The European Union and Russia are at risk of triggering a de facto embargo on Russian gas after the bloc’s lawyers drafted a preliminary finding that the mechanism President Vladimir Putin is demanding for payment in rubles would violate EU sanctions. EU.
Countries including Germany are still considering an early EU assessment that Putin’s demand for the ruble would violate sanctions imposed following Russia’s invasion of Ukraine. The Netherlands has asked its energy companies to opt out of the new payment system in light of EU legal analysis.
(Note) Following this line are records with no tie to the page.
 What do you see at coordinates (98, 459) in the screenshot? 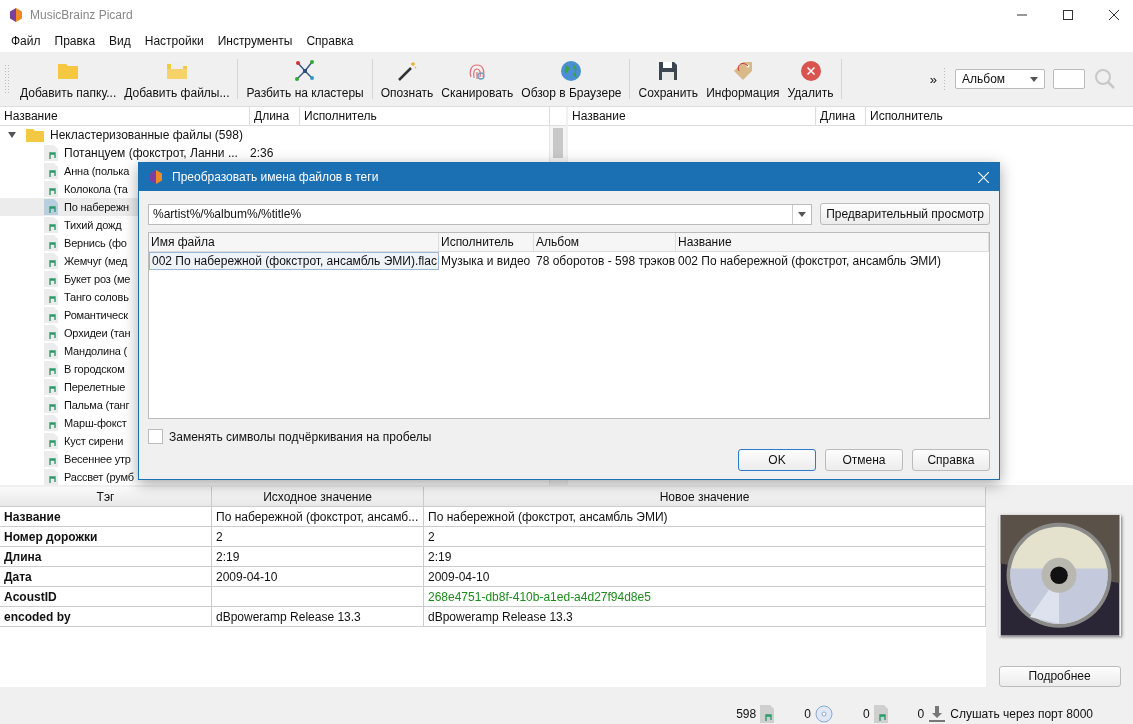
I see `file-title: Весеннее утр` at bounding box center [98, 459].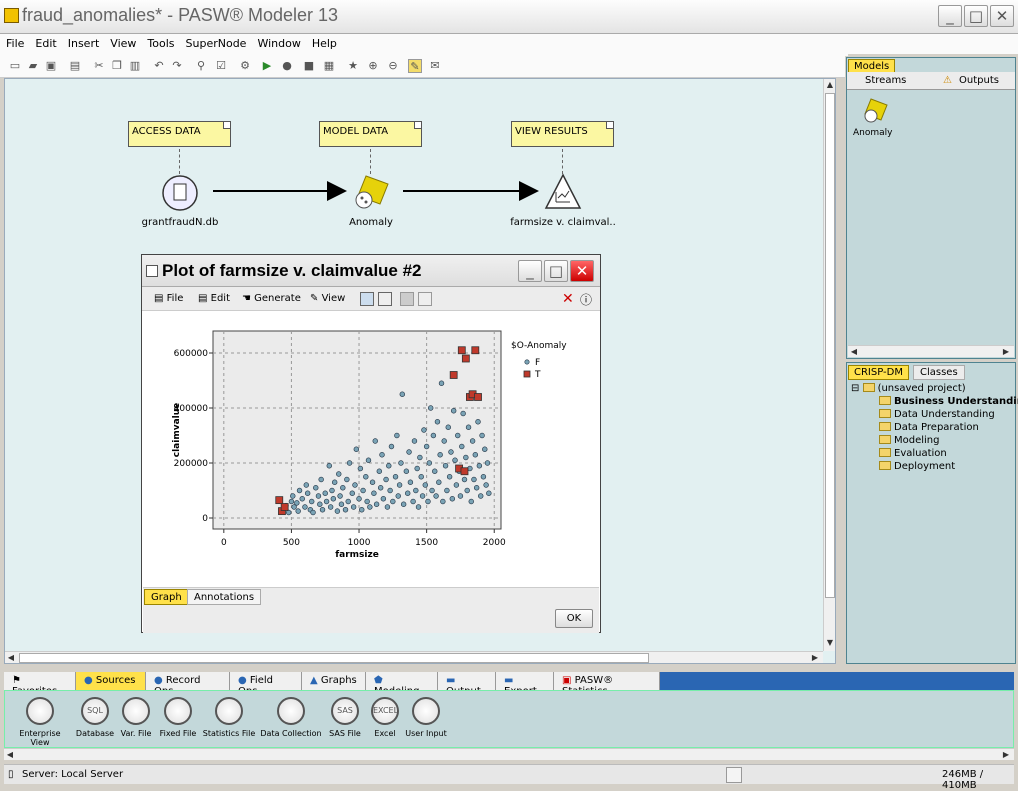 The width and height of the screenshot is (1018, 791). What do you see at coordinates (40, 684) in the screenshot?
I see `tab-favorites: ⚑ Favorites` at bounding box center [40, 684]. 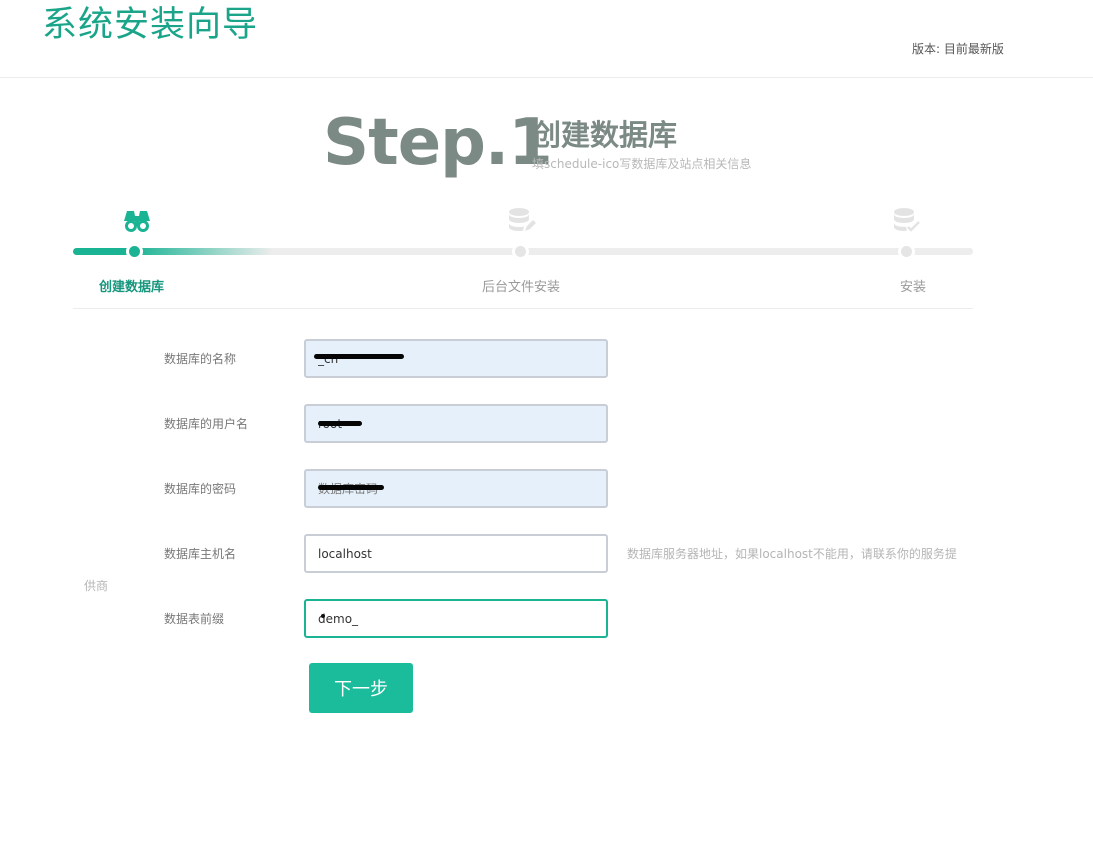 I want to click on step-3-dot, so click(x=906, y=252). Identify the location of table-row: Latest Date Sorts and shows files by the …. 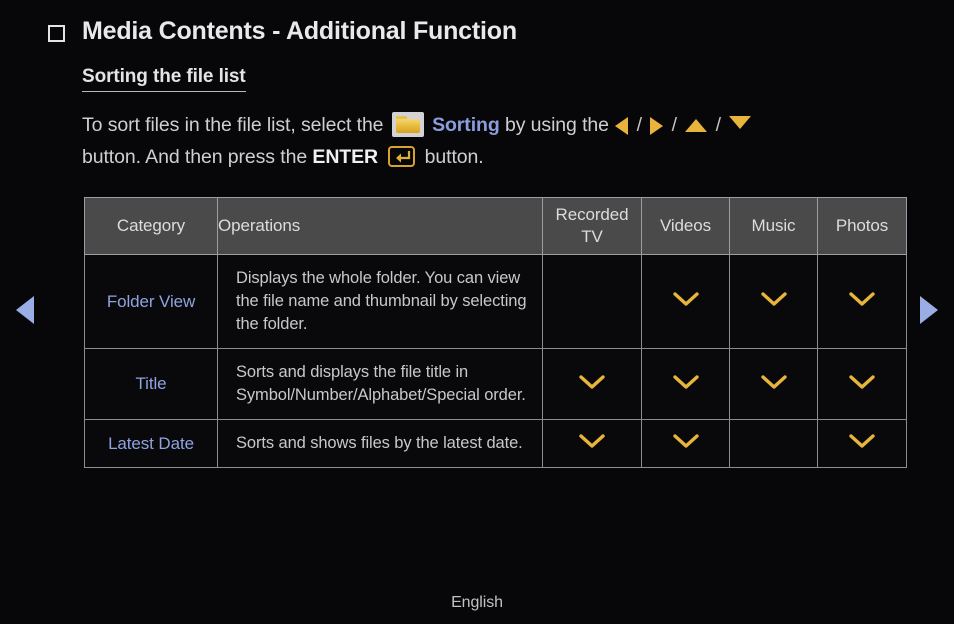
(496, 444).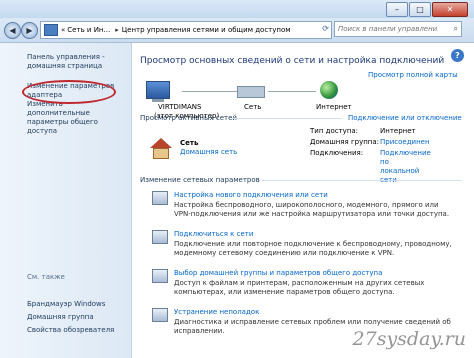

Russia could still make clarifications or adjustments to its executive order that could affect how the EU and business move forward. Moscow has attracted around €1 billion a day from Europe in energy purchases, which has helped shield it from the impact of EU sanctions.
If Russia follows through on its threat to cut off gas supplies to non-compliant buyers, it poses a serious threat to the EU, which gets 40% of its gas from Russia. The bloc is struggling to find alternative energy sources to deal with Moscow’s outsized influence on its security, but the transition will take time. The EU is working on its sixth sanctions package, but moves to target Russian energy have been heavy-handed given its reliance.
Germany could face production of 220 billion euros ($238 billion) over the next two years if the gas supply were to be cut off immediately, according to a joint forecast by economic institutes. This equates to a 6.5% reduction in annual output and could tip the country into a recession of more than 2% next year.
On March 31, Putin issued a decree stipulating that “unfriendly” buyers of his gas should open two accounts, one in foreign currency and one in roubles, with Gazprombank. The Russian bank would convert foreign currency payments into rubles before transferring the payment to Gazprom PJSC, the state-owned gas company.
Preliminary analysis by lawyers for the European Commission, the EU’s executive arm, found payments using the system would violate the bloc’s sanctions, according to a person familiar with the matter. Lawyers for the European Council, the institution made up of the leaders of the 27 member states, agreed with the committee’s assessment, another person said.
The commission forwarded the analysis to member states this week, adding that governments should notify the 150 companies that hold gas contracts with Russia, the person said. The EU also said it planned to provide further guidance on the situation to help countries and businesses.
The Netherlands this week asked its companies to refuse the new gas payment terms demanded by Russia. “The Dutch government agrees with the conclusion of the European Commission,” a spokesperson for the Dutch Ministry of Economic Affairs and Climate Policy told Bloomberg. “This means that Dutch companies are not allowed to agree to these conditions.”
Gazprom’s gas exports to the Netherlands are relatively small by regional standards, with supplies to the country accounting for only around 4% of the Russian gas giant’s shipments to the EU and Turkey in the first half of the year. ‘last year.
German Economy Minister Robert Habeck acknowledged the committee’s report to Politico, adding, “We cannot allow any circumvention of sanctions through backdoors.” He, however, did not say whether his government agreed with the assessment, or specify what action Germany would take. Germany is particularly exposed since half of its gas and coal comes from Russia.
The commission is working on a sixth sanctions package that could include restrictions on certain oil imports and goods, according to a person familiar with the work, but member states including Germany, Austria and Hungary have expressed concerns. reservations about a full embargo. Even then, the commission is unlikely to come up with anything concrete before the second round of France’s April 24 elections, two separate officials said.